OBJECTIVES –
1. According to the literature blog post, which line of the poem did the reviewer specifically enjoy?
2. Write the next part of the literature blog post, picking up after its final sentence.

EXTRACT TO READ –
====
Peer Review Seven.

Hey Gabirelle!

You have such a beautiful poetic touch to your writing!

Well done on a fabulously written poem. I have always struggled reading poems that did not contain a rhyme sequence, however yours flowed eloquently. I specifically enjoyed the line, “for it is in the calm, we feel, and in the calm, we know”. It is here where you have summed up everything we have learned about nature over our literature experience into very simple, yet powerful words. This shows not only your dedication to expressing your knowledge, but also your depth of understanding in what any poet or author tries to convey.

I was also impressed by the two lines, “be one with your senses”, and “Let your body, take you to the discovery of you!” These two sentences tied together in the same stanza allow the reader to understand the connection between humanity and nature.

Well done on a great entry!



Blog Seven. Seminar with David Malouf.

What do you learn most from the interactive seminar that we had with David Malouf last week.


Last week, our class had the honour of hearing from David Malouf himself about the insights into his book, Coversations at Curlow Creek. After having studied this novel in class for a number of weeks, it was surreal to have had the author in the flesh, so to speak, answer our questions and include his own thoughts into our class discussion.
====
RECORDED INFORMATION –
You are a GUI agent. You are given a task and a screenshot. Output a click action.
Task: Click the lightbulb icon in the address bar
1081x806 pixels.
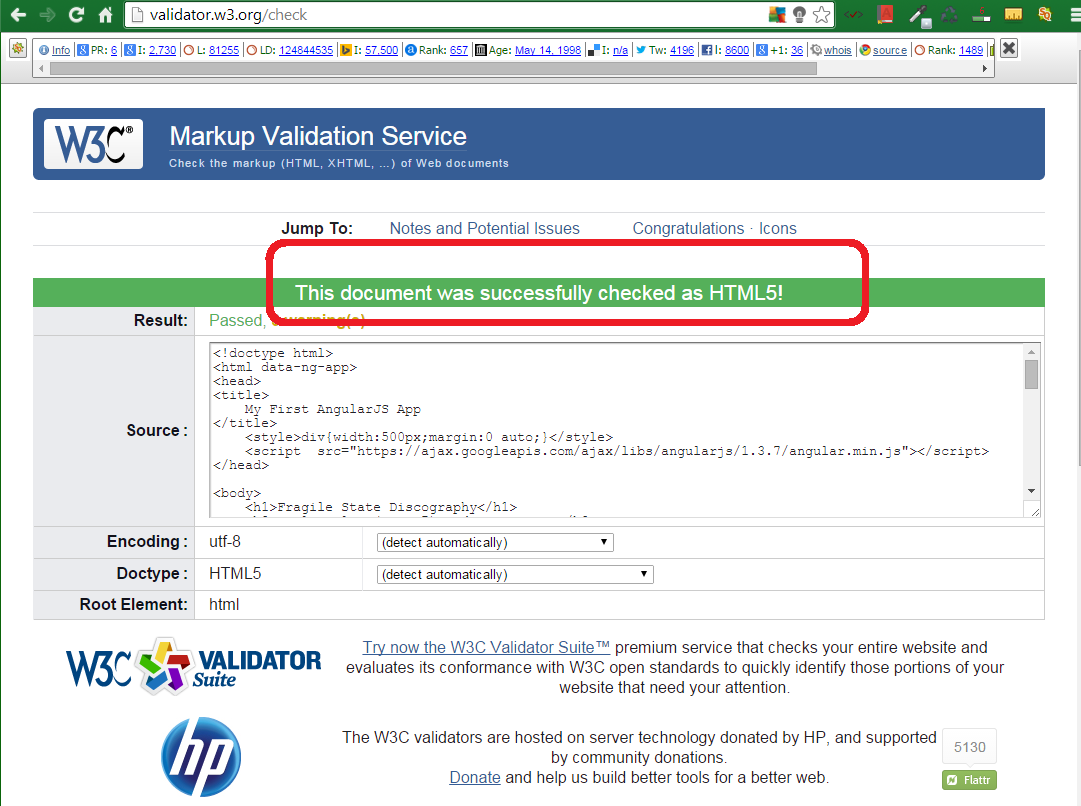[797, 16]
====
ANSWERS TO THE TASKS –
1. "for it is in the calm, we feel, and in the calm, we know"

2.
One thing he mentioned that was very insightful was quite early in the seminar. He spoke of his early journey upon writing this magnificent story and revealed his uncertainty of what direction this book was heading in. As he was trying to figure out relationships between characters and settings of the story, he was only certain of one thing – and that was that he was going to write this book. This, although it may seem pointless toward the major theme of the novel, really stood out to me. It was humbling to hear that someone as successful as David Malouf also questioned himself and his capability in writing a story. It is encouraging, especially during this heavy and chaotic time of the university semester, that we, as students, are not alone in questioning our ideas that we write. In fact, by doing so, we are on the right path.


Peer Review Six.

Hey Nigel,

Would like to initially thank you for your bravery in this piece! You have shared a part of your journey with us as readers. Your warm and soft tonality in writing this piece helps the reader to know that there is a positive outcome in the end. Additionally to this, you have expressed your personal perspective on Webb’s poem with your own story. Any great poet uses their life experiences in their writing which is what you have shown here. You should be proud of yourself!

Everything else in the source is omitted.